I used Wisdom Panel. I really wanted to go with Embark but it wasn't in the budget.
WP tests for a genetic mutation that results in drug sensitivities on the cheap kit, and you can upgrade to another level of health testing but I am not sure what all it encompasses.


----------



## Nurse Bishop (Nov 20, 2016)

I am trying to figure and draw the rather complex family tree of your dog (fun).

his dad could be Lab/Akita mix< his granddad a Lab/GSD
his grandmom an Akita/mutt
your dog<

his mom could be Chow/bully breed mix<his granddad a Rot/Chow cross
his grandmom a bully breed/mutt cross

.............edit -The family tree does not post like I drew it so heres another explaination.........................

Your dog could have a dad who was a LabxAkita crossbreed - Whos granddad was a Lab/GSD and the 
grandmom an AkitaxMutt

Your dog's mom could have been a Chow mix x bully breed mix - Who's grandad was a RotxChow and grandmom a Bullybreedxmutt


----------



## Stevenzachsmom (Mar 3, 2008)

Nurse Bishop said:


> I am trying to figure and draw the rather complex family tree of your dog (fun).
> 
> his dad could be Lab/Akita mix< his granddad a Lab/GSD
> his grandmom an Akita/mutt
> ...


The test results come with a family tree.


----------



## brittmartin4134 (Feb 5, 2018)

Stevenzachsmom said:


> The test results come with a family tree.


I finally managed to make it work! Here is the family tree that it came with, though I imagine there was a certain amount of guess work put it into it lol


----------



## fionapup (Mar 22, 2018)

brittmartin4134 said:


> I used Wisdom Panel. I really wanted to go with Embark but it wasn't in the budget.
> WP tests for a genetic mutation that results in drug sensitivities on the cheap kit, and you can upgrade to another level of health testing but I am not sure what all it encompasses.


Was it the Wisdom Panel 4.0 or an earlier one? I've seen the 4.0 version to be super accurate.


----------



## JBjunior (Feb 8, 2018)

Your dog is beautiful and I am very thankful you are giving him a good home. I have had my share of mixes and they can be wonderful dogs. As I look at that family tree it becomes painfully obvious how irresponsible people are as animal caretakers; all four grandparents are mixes, some of the great grandparents. I can't believe that someone purposely bred, though I know sometimes it does happen, and can only imagine the lack of spay and neutering. I am sure it was a struggle to find good homes for all of them along the way, your boy is lucky to have you.


----------



## brittmartin4134 (Feb 5, 2018)

fionapup said:


> Was it the Wisdom Panel 4.0 or an earlier one? I've seen the 4.0 version to be super accurate.

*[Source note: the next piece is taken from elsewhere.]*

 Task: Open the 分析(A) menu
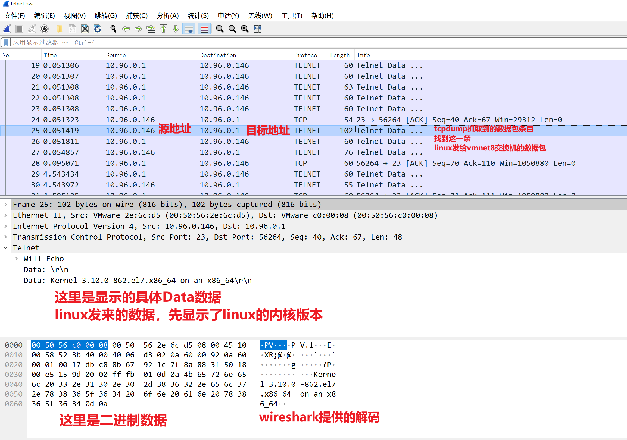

No, I used the 3.0 because it was the best price on Amazon that still had mostly good reviews


----------



## brittmartin4134 (Feb 5, 2018)

JBjunior said:


> Your dog is beautiful and I am very thankful you are giving him a good home. I have had my share of mixes and they can be wonderful dogs. As I look at that family tree it becomes painfully obvious how irresponsible people are as animal caretakers; all four grandparents are mixes, some of the great grandparents. I can't believe that someone purposely bred, though I know sometimes it does happen, and can only imagine the lack of spay and neutering. I am sure it was a struggle to find good homes for all of them along the way, your boy is lucky to have you.


He is a really cool dog! We are glad to have him, even when he gets into trouble lol
I thought the same thing. I imagine the area that he was found in, and all those ancestors of his in the last, what 10 years or so probably, roaming around there. I feel very strongly about fixing your pets. All it takes is one glimpse of the big freezer at a shelter to see why we don't need more street dogs running around. That image will stay with me forever, and make me sob forever too. I'm glad he was brought in and we found when he was so young before he could create any more puppies. I very much doubt anyone purposely bred any of those pairs too. But those random pairing did make one sweet, obedient (mostly, he can a BIT stubborn at times), protective and loving dog for our family!


----------